Exercise objective
A faithful, complete copy of the records is required.

Listed entries
****************************************

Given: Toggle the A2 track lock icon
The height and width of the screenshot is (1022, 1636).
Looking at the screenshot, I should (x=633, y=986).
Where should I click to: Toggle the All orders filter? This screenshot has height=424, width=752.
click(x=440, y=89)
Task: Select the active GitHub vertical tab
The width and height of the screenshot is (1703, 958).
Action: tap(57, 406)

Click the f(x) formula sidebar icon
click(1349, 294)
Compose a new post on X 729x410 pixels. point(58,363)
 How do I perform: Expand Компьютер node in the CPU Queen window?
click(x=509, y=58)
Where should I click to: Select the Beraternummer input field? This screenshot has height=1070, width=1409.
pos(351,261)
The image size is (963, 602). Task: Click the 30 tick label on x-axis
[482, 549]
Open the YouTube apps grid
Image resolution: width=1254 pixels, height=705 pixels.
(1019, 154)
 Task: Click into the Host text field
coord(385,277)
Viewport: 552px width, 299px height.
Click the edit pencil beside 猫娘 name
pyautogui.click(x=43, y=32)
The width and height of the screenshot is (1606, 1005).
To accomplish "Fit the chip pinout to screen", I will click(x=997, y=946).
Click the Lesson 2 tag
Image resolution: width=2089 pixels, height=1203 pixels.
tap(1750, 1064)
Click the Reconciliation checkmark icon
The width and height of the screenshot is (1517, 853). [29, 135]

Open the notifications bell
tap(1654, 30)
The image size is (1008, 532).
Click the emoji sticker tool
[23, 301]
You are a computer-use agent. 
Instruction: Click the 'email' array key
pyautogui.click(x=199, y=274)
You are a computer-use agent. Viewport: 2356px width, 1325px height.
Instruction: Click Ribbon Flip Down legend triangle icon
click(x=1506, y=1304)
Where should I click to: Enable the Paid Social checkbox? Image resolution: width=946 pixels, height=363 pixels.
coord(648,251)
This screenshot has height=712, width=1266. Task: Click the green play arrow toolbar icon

****************************************

Response for this exercise
Given: Toggle the A2 track lock icon
The height and width of the screenshot is (1022, 1636).
Looking at the screenshot, I should (x=633, y=986).
Where should I click to: Toggle the All orders filter? This screenshot has height=424, width=752.
click(x=440, y=89)
Task: Select the active GitHub vertical tab
The width and height of the screenshot is (1703, 958).
Action: tap(57, 406)

Click the f(x) formula sidebar icon
click(1349, 294)
Compose a new post on X 729x410 pixels. point(58,363)
 How do I perform: Expand Компьютер node in the CPU Queen window?
click(x=509, y=58)
Where should I click to: Select the Beraternummer input field? This screenshot has height=1070, width=1409.
pos(351,261)
The image size is (963, 602). Task: Click the 30 tick label on x-axis
[482, 549]
Open the YouTube apps grid
Image resolution: width=1254 pixels, height=705 pixels.
(1019, 154)
 Task: Click into the Host text field
coord(385,277)
Viewport: 552px width, 299px height.
Click the edit pencil beside 猫娘 name
pyautogui.click(x=43, y=32)
The width and height of the screenshot is (1606, 1005).
To accomplish "Fit the chip pinout to screen", I will click(x=997, y=946).
Click the Lesson 2 tag
Image resolution: width=2089 pixels, height=1203 pixels.
tap(1750, 1064)
Click the Reconciliation checkmark icon
The width and height of the screenshot is (1517, 853). [29, 135]

Open the notifications bell
tap(1654, 30)
The image size is (1008, 532).
Click the emoji sticker tool
[23, 301]
You are a computer-use agent. 
Instruction: Click the 'email' array key
pyautogui.click(x=199, y=274)
You are a computer-use agent. Viewport: 2356px width, 1325px height.
Instruction: Click Ribbon Flip Down legend triangle icon
click(x=1506, y=1304)
Where should I click to: Enable the Paid Social checkbox? Image resolution: width=946 pixels, height=363 pixels.
coord(648,251)
This screenshot has height=712, width=1266. Task: Click the green play arrow toolbar icon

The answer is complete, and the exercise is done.